• WHAT IS BEING ASKED: Restate the material verbatim, every line included.

• DATASET:

▼▼▼

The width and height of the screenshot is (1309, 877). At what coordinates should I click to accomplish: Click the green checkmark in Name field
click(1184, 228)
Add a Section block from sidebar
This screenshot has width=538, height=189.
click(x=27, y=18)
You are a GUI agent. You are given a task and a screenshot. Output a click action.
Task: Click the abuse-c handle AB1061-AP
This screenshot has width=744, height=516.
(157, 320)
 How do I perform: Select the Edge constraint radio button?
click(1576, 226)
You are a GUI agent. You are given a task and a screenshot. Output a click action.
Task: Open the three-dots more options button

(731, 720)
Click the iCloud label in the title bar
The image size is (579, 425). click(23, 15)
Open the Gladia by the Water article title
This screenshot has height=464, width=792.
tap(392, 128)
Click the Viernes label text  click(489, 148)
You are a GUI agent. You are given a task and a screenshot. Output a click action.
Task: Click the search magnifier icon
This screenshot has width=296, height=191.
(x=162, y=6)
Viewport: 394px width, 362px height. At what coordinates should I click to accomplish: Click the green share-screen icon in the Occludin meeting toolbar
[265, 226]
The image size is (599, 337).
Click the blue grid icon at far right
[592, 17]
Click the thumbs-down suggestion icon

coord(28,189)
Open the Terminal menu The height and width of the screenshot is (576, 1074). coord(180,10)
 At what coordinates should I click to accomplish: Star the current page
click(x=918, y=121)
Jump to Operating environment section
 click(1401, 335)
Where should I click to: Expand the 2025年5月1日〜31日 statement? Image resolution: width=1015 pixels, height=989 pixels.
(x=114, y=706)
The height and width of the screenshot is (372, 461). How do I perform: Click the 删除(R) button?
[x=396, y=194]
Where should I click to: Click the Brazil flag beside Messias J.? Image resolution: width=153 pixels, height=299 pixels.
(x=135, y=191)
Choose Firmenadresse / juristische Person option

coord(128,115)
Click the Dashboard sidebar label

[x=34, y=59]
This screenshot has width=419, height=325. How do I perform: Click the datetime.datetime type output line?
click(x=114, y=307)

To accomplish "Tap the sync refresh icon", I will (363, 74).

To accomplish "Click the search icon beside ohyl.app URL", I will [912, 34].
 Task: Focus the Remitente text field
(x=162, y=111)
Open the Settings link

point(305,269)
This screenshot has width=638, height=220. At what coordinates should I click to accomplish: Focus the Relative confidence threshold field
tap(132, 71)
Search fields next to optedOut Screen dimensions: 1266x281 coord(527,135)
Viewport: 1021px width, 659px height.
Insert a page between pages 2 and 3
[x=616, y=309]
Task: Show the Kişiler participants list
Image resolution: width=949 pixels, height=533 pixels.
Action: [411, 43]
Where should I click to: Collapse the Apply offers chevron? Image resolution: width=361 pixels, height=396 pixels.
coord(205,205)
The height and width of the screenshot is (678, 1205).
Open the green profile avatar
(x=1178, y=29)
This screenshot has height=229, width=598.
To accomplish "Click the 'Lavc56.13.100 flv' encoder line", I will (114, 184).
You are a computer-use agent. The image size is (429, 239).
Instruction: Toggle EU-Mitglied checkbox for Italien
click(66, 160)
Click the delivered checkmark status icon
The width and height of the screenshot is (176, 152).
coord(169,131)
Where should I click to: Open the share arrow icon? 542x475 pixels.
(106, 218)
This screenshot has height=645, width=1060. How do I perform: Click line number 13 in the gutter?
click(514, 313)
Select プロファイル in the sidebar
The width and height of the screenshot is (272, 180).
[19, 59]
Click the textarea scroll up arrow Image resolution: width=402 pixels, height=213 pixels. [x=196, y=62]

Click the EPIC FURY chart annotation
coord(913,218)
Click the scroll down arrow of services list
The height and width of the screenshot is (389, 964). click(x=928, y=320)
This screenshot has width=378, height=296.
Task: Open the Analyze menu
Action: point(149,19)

▲▲▲

• SOLUTION TO THE EXERCISE:
The width and height of the screenshot is (1309, 877). At what coordinates should I click to accomplish: Click the green checkmark in Name field
click(1184, 228)
Add a Section block from sidebar
This screenshot has width=538, height=189.
click(x=27, y=18)
You are a GUI agent. You are given a task and a screenshot. Output a click action.
Task: Click the abuse-c handle AB1061-AP
This screenshot has width=744, height=516.
(157, 320)
 How do I perform: Select the Edge constraint radio button?
click(1576, 226)
You are a GUI agent. You are given a task and a screenshot. Output a click action.
Task: Open the three-dots more options button

(731, 720)
Click the iCloud label in the title bar
The image size is (579, 425). click(23, 15)
Open the Gladia by the Water article title
This screenshot has height=464, width=792.
tap(392, 128)
Click the Viernes label text  click(489, 148)
You are a GUI agent. You are given a task and a screenshot. Output a click action.
Task: Click the search magnifier icon
This screenshot has width=296, height=191.
(x=162, y=6)
Viewport: 394px width, 362px height. At what coordinates should I click to accomplish: Click the green share-screen icon in the Occludin meeting toolbar
[265, 226]
The image size is (599, 337).
Click the blue grid icon at far right
[592, 17]
Click the thumbs-down suggestion icon

coord(28,189)
Open the Terminal menu The height and width of the screenshot is (576, 1074). coord(180,10)
 At what coordinates should I click to accomplish: Star the current page
click(x=918, y=121)
Jump to Operating environment section
 click(1401, 335)
Where should I click to: Expand the 2025年5月1日〜31日 statement? Image resolution: width=1015 pixels, height=989 pixels.
(x=114, y=706)
The height and width of the screenshot is (372, 461). How do I perform: Click the 删除(R) button?
[x=396, y=194]
Where should I click to: Click the Brazil flag beside Messias J.? Image resolution: width=153 pixels, height=299 pixels.
(x=135, y=191)
Choose Firmenadresse / juristische Person option

coord(128,115)
Click the Dashboard sidebar label

[x=34, y=59]
This screenshot has width=419, height=325. How do I perform: Click the datetime.datetime type output line?
click(x=114, y=307)

To accomplish "Tap the sync refresh icon", I will (363, 74).

To accomplish "Click the search icon beside ohyl.app URL", I will [912, 34].
 Task: Focus the Remitente text field
(x=162, y=111)
Open the Settings link

point(305,269)
This screenshot has width=638, height=220. At what coordinates should I click to accomplish: Focus the Relative confidence threshold field
tap(132, 71)
Search fields next to optedOut Screen dimensions: 1266x281 coord(527,135)
Viewport: 1021px width, 659px height.
Insert a page between pages 2 and 3
[x=616, y=309]
Task: Show the Kişiler participants list
Image resolution: width=949 pixels, height=533 pixels.
Action: [411, 43]
Where should I click to: Collapse the Apply offers chevron? Image resolution: width=361 pixels, height=396 pixels.
coord(205,205)
The height and width of the screenshot is (678, 1205).
Open the green profile avatar
(x=1178, y=29)
This screenshot has height=229, width=598.
To accomplish "Click the 'Lavc56.13.100 flv' encoder line", I will (114, 184).
You are a computer-use agent. The image size is (429, 239).
Instruction: Toggle EU-Mitglied checkbox for Italien
click(66, 160)
Click the delivered checkmark status icon
The width and height of the screenshot is (176, 152).
coord(169,131)
Where should I click to: Open the share arrow icon? 542x475 pixels.
(106, 218)
This screenshot has height=645, width=1060. How do I perform: Click line number 13 in the gutter?
click(514, 313)
Select プロファイル in the sidebar
The width and height of the screenshot is (272, 180).
[19, 59]
Click the textarea scroll up arrow Image resolution: width=402 pixels, height=213 pixels. [x=196, y=62]

Click the EPIC FURY chart annotation
coord(913,218)
Click the scroll down arrow of services list
The height and width of the screenshot is (389, 964). click(x=928, y=320)
This screenshot has width=378, height=296.
Task: Open the Analyze menu
Action: point(149,19)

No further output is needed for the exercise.